Он развернул на колене толстый лист, склонился и начал читать, что-то бормоча. Потом распрямился, скрутил грамоту обратно трубочкой, посмотрел на Осташу, замершего в ожидании, и сквозь трубочку дунул на лучину.
— Это ваш раскольничий благочинный Асаф Карчагин пишет из Бударинского скита на Яике, на Урале по-новому, всем вашим иереям на Веселых горах и Ирюмских болотах. Весной он перед смертью атамана Чику исповедовал, который прятался в яицких пустынях под фамильей Зуморшеев. Чика ему открылся и просил передать в скиты, где золото награбленное спрятал.
— И… что? — цепенея, спросил Осташа.
— А то, что на Чусовой он казны не прятал. Не сказано о том.

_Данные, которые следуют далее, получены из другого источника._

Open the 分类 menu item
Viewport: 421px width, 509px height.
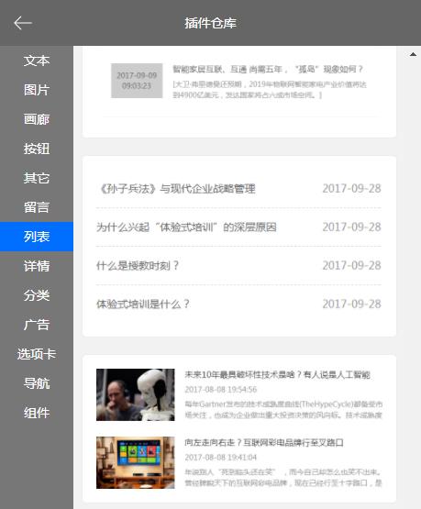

— Чье же золото батя зарыл?
— Ну, чье… Белобородова, наверное. Я вот чего думаю, Осташка… Екатеринбурха Белобородов не взял. Князь Гагрин разбил его на Сылве при Тебеняках, и пришлось ему утекать в Касли к Пугачу. Золота при нем не было, одни порты с дырой на заду. И к Гагрину казна тоже не попала. Значит, осталась она на Чусовой, точно. Ее твой батя и спрятал. Он ведь поначалу верил, что Пугач — это Петр Федорович. Верил-верил, не спорь, я сам с ним о том говорил не раз, знаю. Видишь, как божий промысел разъясняется… На бате твоем благодать божья почила. Я, дурак, убеждал Перехода: не царь это, а Пугач, беглый казак. А от Перехода пря: «Чужое имя на себя брать грех, чай, под своим крещены, чужой души в себя не вставишь, значит — царь». Я думал, Переходу ума не хватает понять, а ума-то мне самому не хватало. То ведь бог Перехода берег. Не верил бы Переход, что казна царская — не взялся бы укрывать, он ведь ни перед кем не плежил. А отказом он себя на смерть бы обрек. Гусевы бы те же убили батю твоего, или этот Ипат Терентьев… А батя верил и спрятал для царя — тем самым живым залогом для казны стал. Ну а как дошло до него, что Пугач-то — сам Антихрист, то отрекся он от клада, будто и не знал ничего. Я думаю, так было.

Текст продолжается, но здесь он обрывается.